Uno dei registi italiani che aiutano a risollevare l’immagine del nostro paese all’estero è Paolo Sorrentino, in particolare con il suo ultimo film che arriverà al cinema il prossimo 14 Ottobre, distribuito da Medusa. Dopo aver passato tutta la sua adolescenza ad ascoltare David Byrne e i Talking Heads, il regista ha deciso di dare al suo primo film americano il titolo di una delle sue canzoni preferite di questo gruppo, ovvero “This must be the place”.

And you’re standing here beside me/I love the passing of time/Never for money/Always for love /Cover up and say goodnight . . . say goodnight/Home – is where I want to be/But I guess I’m already there/I come home – she lifted up her wings/Guess that this must be the place“.

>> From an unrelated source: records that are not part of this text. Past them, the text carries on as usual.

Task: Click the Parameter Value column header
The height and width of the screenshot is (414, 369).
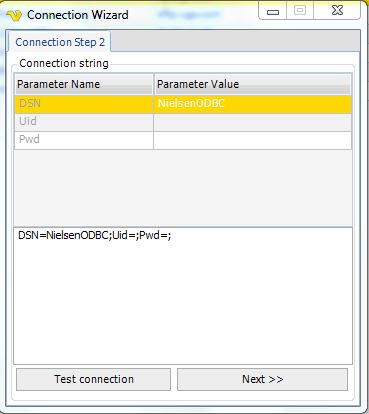Action: [x=252, y=84]
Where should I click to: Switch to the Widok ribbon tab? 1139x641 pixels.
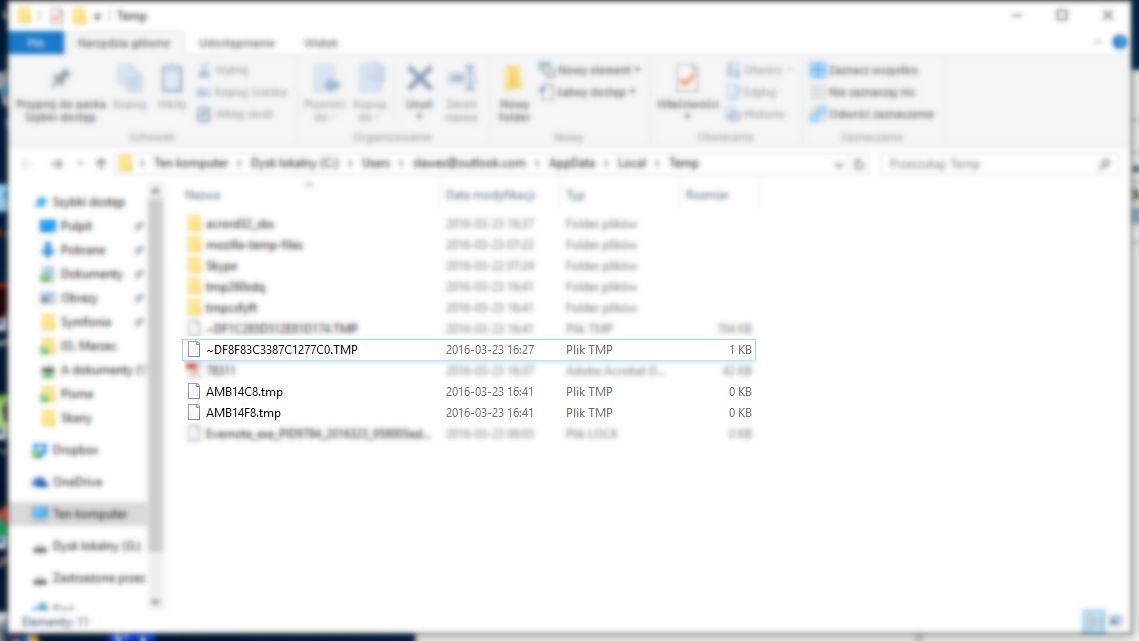pyautogui.click(x=320, y=43)
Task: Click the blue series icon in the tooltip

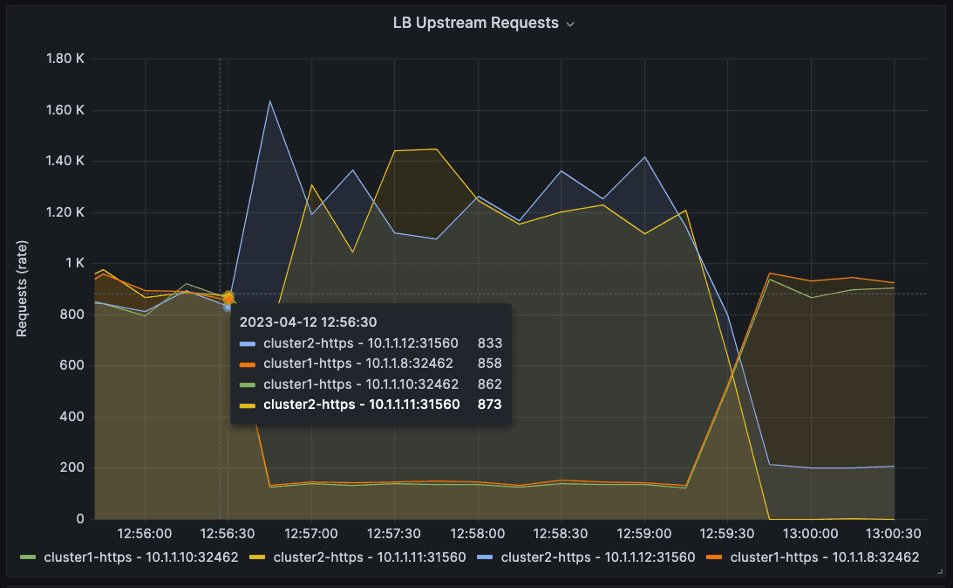Action: [x=249, y=343]
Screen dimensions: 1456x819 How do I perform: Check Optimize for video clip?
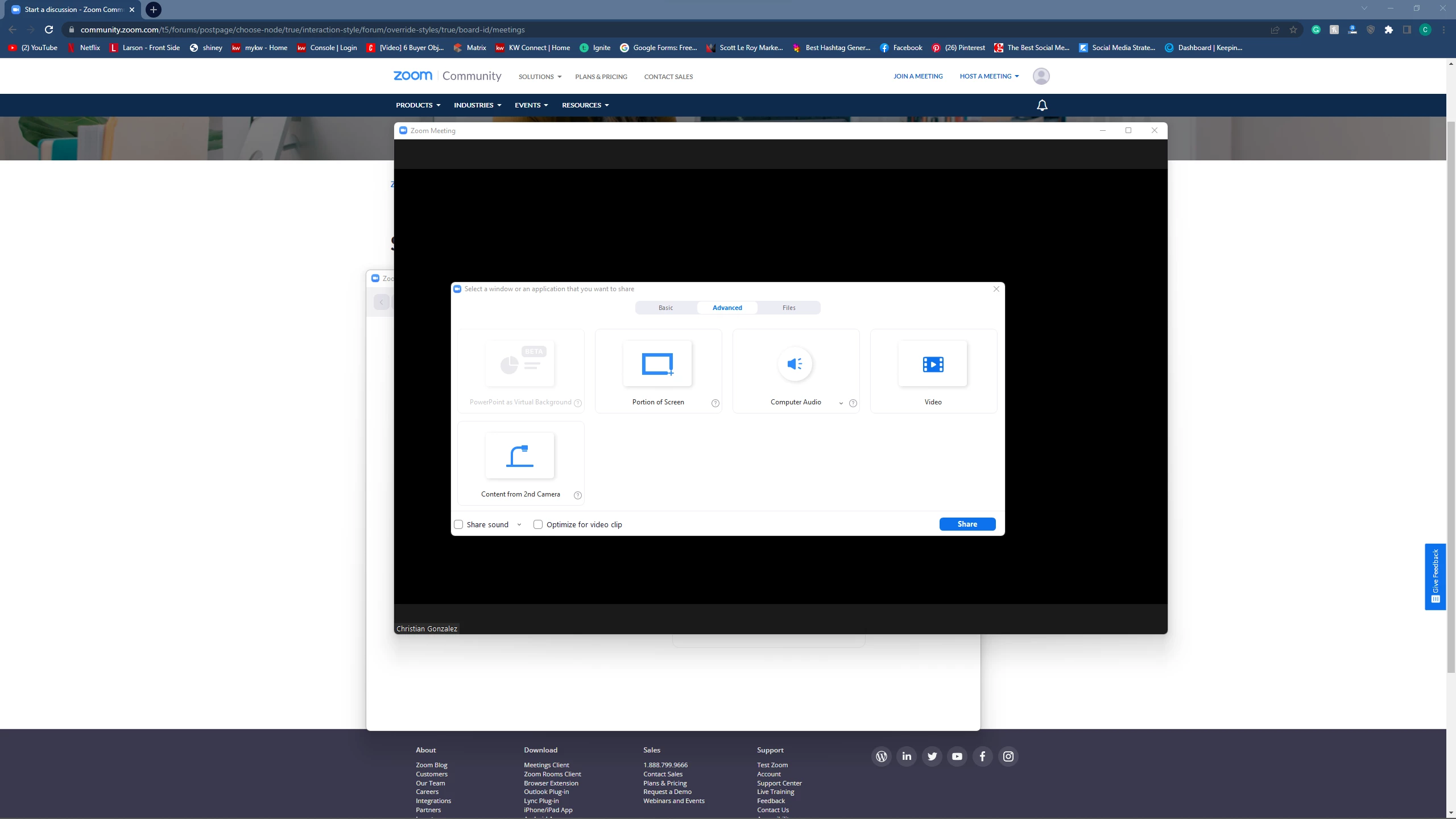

Questa canzone risulta la sintesi perfetta di questo film che porta sul grande schermo la storia intensa, controversa e pungente di Cheyenne, una rockstar cinquantenne, da molti anni lontana dai riflettori e dalla sua chitarra, che si chiude in se stessa, immersa in un brodo di tristezza e noia, scambiato facilmente per depressione. La sua vita subisce una scossa, quando da New York arriva la notizia della morte del padre  e Cheyenne si imbarca in un viaggio on the road per l’America alla ricerca di un ex militare tedesco, che il padre ebreo aveva cercato per tutta la vita, per vendicare un’antica umiliazione che aveva avuto luogo ad Auschwitz. La ricerca di una giustizia relativa per il padre, introduce un po’ di luce nella vita piatta e priva di alcuno stimolo della rockstar, che percorrendo le lunghe highways già note in molti road movie, ritrova un pezzetto alla volta la lucidità e la consapevolezza di se stesso, vedendo più chiaramente lo scopo della sua vita e di quella missione in particolare. Nei panni di Cheyenne, uno Sean Penn straordinario, senza l’interpretazione del quale, il film non avrebbe il cuore, ma anche il resto dei personaggi sono fondamentali e compensativi, come Frances McDormand nei panni della moglie positiva e allegra del protagonista, una fan affezionata che è come una sorella per lui e lo stesso David Byrne che interpreta se stesso ed è anche curatore della splendida e coinvolgente colonna sonora.

Sorrentino si allontana leggermente dalla sua regia italiana, ma questa poetica a stelle e strisce risulta un completamento rispetto a film precedenti come “Il Divo” o “Le Conseguenze dell’Amore“, realizzando un film che emoziona, commuove e porta per mano nella più profonda e cupa dimensione dell’essere umano che non crede più in nulla e non vede nessuna cosa per la quale valga la pena vivere. Cheyenne è un personaggio indimenticabile e originale, che il regista non perde mai di vista e cura nei minimi particolari, dalla voce debole, all’andatura flemmatica e ad un aspetto esteriore che si ispira a Robert Smith dei Cure, ma ritrae in realtà un fanciullo eccentrico più che un uomo di mezza età con un passato intenso e di successo.  L’aspetto così dirompente di questa rockstar cela il suo Io reale che vorrebbe essere liberato, ma è intrappolato dal cerone e dal rossetto acceso come in una gabbia emotiva che lega saldamente il cuore e i sentimenti di un uomo in standbye, amorfo e passivo in attesa di qualcosa che gli mostri la strada da percorrere per uscire dall’apatia. Il suo aspetto lo lega al suo passato, che lui odia e non condivide più.  Grazie ad una magistrale performance di Sean Penn e alla regia di Sorrentino che si snoda tra grandangoli, piani sequenza e movimenti di macchina morbidi e fluidi che descrivono scene suggestive e soddisfacenti dal punto di vista visivo, “This must be the place” risulta un film davvero da non perdere, perfetto mix di ironia e disperazione, poichè la storia estremamente drammatica lascia spazio a battute esilaranti e situazioni simpatiche che rendono il tutto più piacevole da seguire.